At the bottom of the page, enable the Run with detailed logging toggle, and ensure the Run in log-only mode? toggle is also enabled.

Click the RUN NOW button.

Assuming all of the connection, mappings and source filter settings are in place, the job should run, and the logs can be reviewed to verify the import was successful.

How to view logs from a run and interpret the most useful information

Once a job is running, clicking the Jobs tab will show the status of each run.  The current job will display that it is running.  The page will automatically query the status to display the progress of the job(s).

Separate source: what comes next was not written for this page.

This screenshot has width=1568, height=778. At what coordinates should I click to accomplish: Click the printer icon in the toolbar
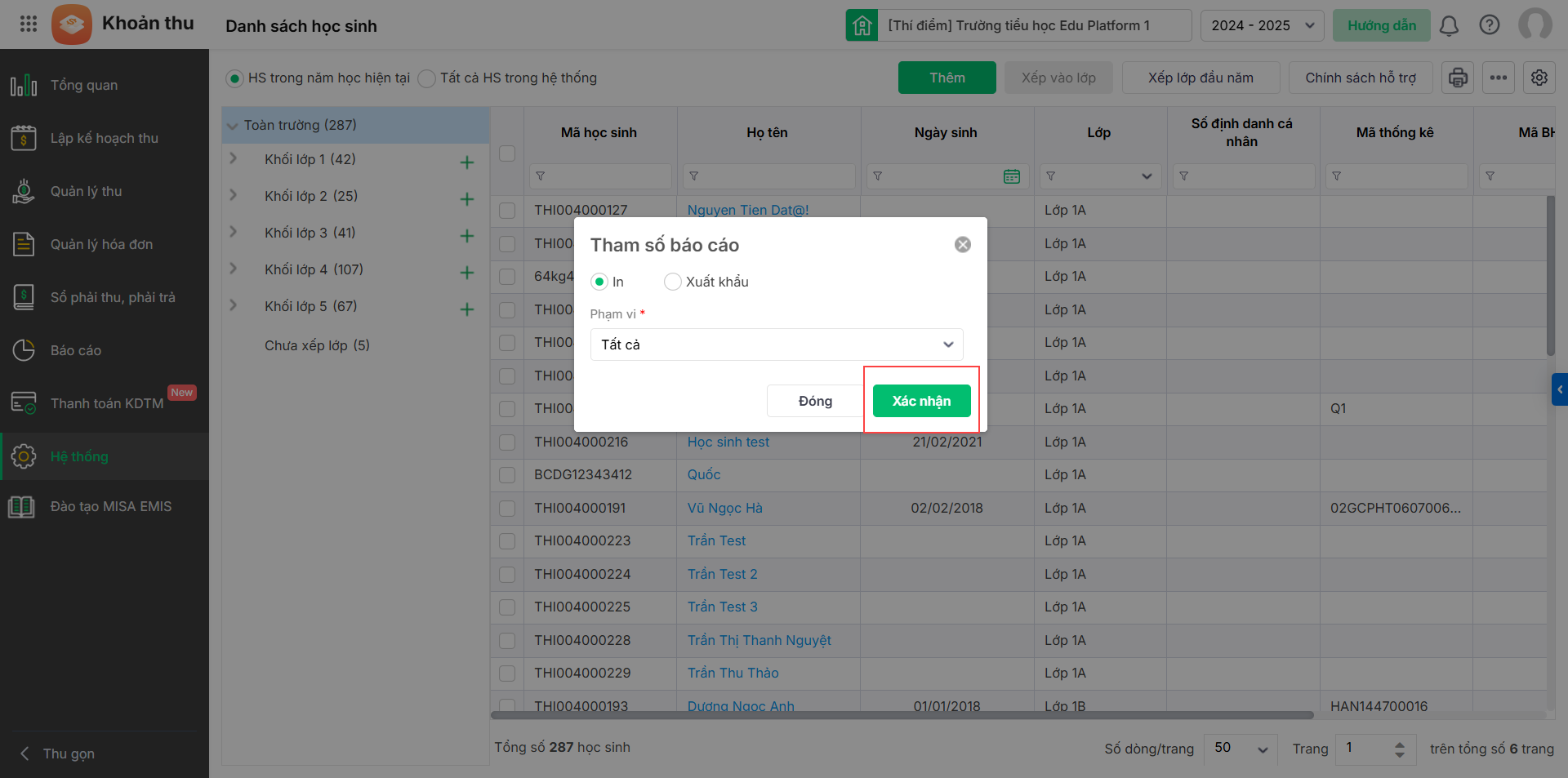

Once the job enters the “UNKNOWN”, “FAILED”, or “COMPLETE” stage, you can view the captured logs.  To do so, click on the ellipse menu to the left of the Job ID and select view log.

This will open the log for the job.

Important information to look at is near the bottom of the page where source stats will be detailed – for instance, in the test file import from the completed job above, the result of the run would produce the following status:

This indicates that there 4 existing users in the ID Store that are no longer present in the CSV file and they would be scheduled to be set to Deleted – in this case, that means they will be set to inactive.

If detailed logging is enabled, another section that can be examined is the source import information. Search for lines that have “Yielding record (index: #): and Loaded xx total records to validate the source records have been loaded as expected.

How to configure Source Priority

Configuring source priorities takes place on the Global Source Page.

Select the hamburger menu at the top of the page to open the navigation sidebar. If necessary, scroll the menu to Settings, and choose Source Settings.

You will then be presented with a list of all of the sources defined for the implementation, and the order in which they will be processed.

Locate an appropriate source. 

The bubble on the left shows the current priority number.

Using the grab bars to the right of the source, drag and drop the row to a new priority location.

The new priority will be reflected when the row is dropped in an appropriate location, and the new priority will be saved automatically.

How to configure source of authority

Select the hamburger menu at the top of the page to open the navigation sidebar. If necessary, scroll the menu to Settings, and choose Source Settings

Scroll to the bottom of the page to see Group Authoritative Sources.

This section details for each set of account Students, Teachers, Staff what the autorotative source of those accounts will be. Other sources can contribute to the data associated with the group of accounts, but the values set by the authoritative source will specify values that take precedence over all other sources.

From the drop down menu, select the source for the appropriate group.  In our example, we are specifying RapidIdentity Connect is importing students, and will be the main source for the data for that group of users.